The beach is Atlantic City’s first guarded beach, geographically, the only place left on the inlet side (as opposed to the ocean front) that still has enough sand for a beach. You won’t find another guarded beach until you make the turn from the inlet to be back again along the ocean at New Hampshire Avenue. Caspian has public bathrooms and a beach station headquarters named for TeRoy A. Collins, a pioneering African American in the Atlantic City Beach Patrol.

On a recent Sunday, one group is setting up for the 51st birthday party of a Philadelphia man who works in a law firm but would prefer to be known only as Caspian Avenue’s unofficial DJ, or, maybe just Philly by the Wall.

He’s a student of the Circle, watching it inevitably take shape as the day wears on.

“It may start with one chair,” he said. “Before you know it, it’s the Circle.”

“It’s the best-kept secret,” he added. “I know about it because I come all the time. If you come, you’ll know. If you don’t, you don’t know.”

What is the appeal?

“It’s camaraderie,” he said. “People know you. Like neighbors on the block.”

‘Grandmother’ed in’

“I’m grandmother’ed in,” Byron Woodson, 42, is explaining. He’s referring to his mom, the grandmother of his children, who brought him to Caspian as a child, and keeps his spot in the Circle for him.

“It’s like home,” he says of Caspian. "You get on the Atlantic City Expressway, or the Black Horse Pike if you don’t want to pay the toll, or you get off Exit 5 and you’re literally right here. And no beach tags.

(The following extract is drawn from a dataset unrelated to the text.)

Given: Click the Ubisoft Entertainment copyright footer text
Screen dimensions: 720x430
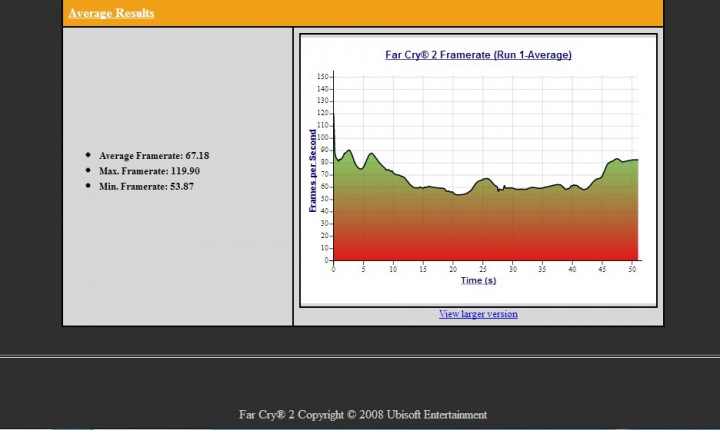Looking at the screenshot, I should [363, 415].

“Yeah, so don’t tell anybody,” he said, then adding in some misdirection: “It’s the Kentucky Avenue beach.”

Gloria Weitzenhof, who recalls Kenny Hill escorting her down to the Circle when she showed up alone, says her beach family went so far as to call hospitals when she didn’t show up for a while.

And when someone passes on, it’s viewed as “a hole in the Circle,” and an empty chair is left for a while, maybe with a photo and a memento.

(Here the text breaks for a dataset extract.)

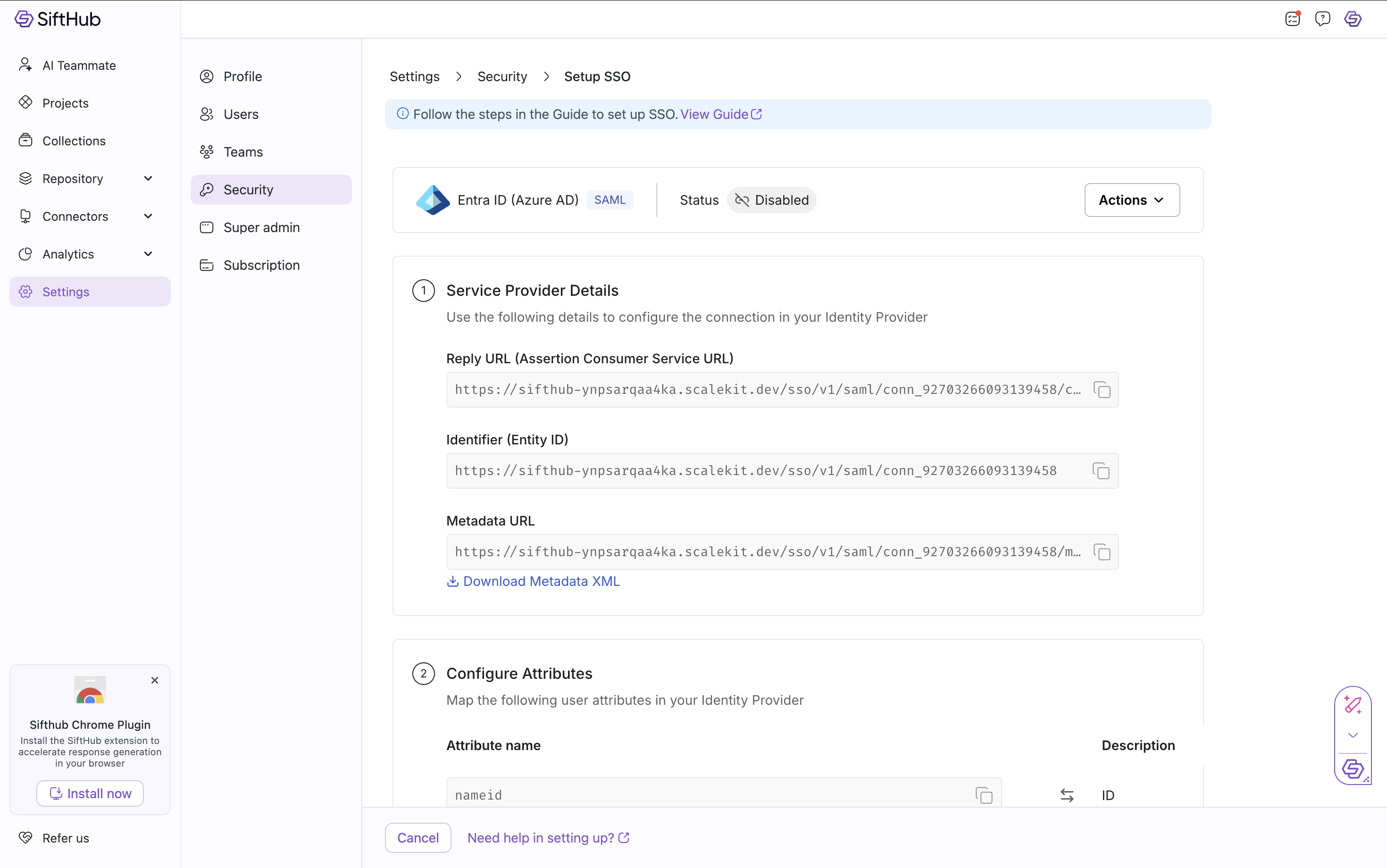This screenshot has height=868, width=1387.
Task: Click the Cancel button
Action: point(418,838)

“They’re wonderful friends,” Weitzenhof said.

Not the Inkwell

With a newly rebuilt Boardwalk stretching almost to Caspian Avenue, this little-known beach is a bit more on the general radar.

There’s still a gap from the original start of the Boardwalk, a stretch of which now juts out to a dead end out in the water across from the Caspian beach itself. But the new Boardwalk links to a promenade that will take you the rest of the way and even join up in a sandy U-turn to the fragment left out over the water.

Behind the beach, along Maine Avenue, luxury homes built as part of a larger redevelopment of the Northeast Inlet serve as a reminder of how neighborhoods change. Some on the beach recall their parents leaving older Atlantic City homes to make way for the new development.

In one newer home, a man flies a Trump flag and has been known to call the police if he thinks the party on Caspian is getting too noisy. Or he’ll blast his own music. It’s about the only fly in the ointment at Caspian.

Some have taken to calling Caspian Avenue the Inkwell, after a beach in Martha’s Vineyard frequented by African Americans. But regulars in the Circle say that was never how they referred to Caspian Avenue, their “First Beach.”

John “Yonk” Rosnick, who says he lives “175 steps from the beach,” is a newer transplant who has found his place in the Circle.

“It’s always the usual suspects,” Rosnick said. “Kenny was the first guy to meet down here. He’s the thread that held the Circle together. People ride down here and say, We didn’t know it existed. Well, we’re glad you didn’t know it existed."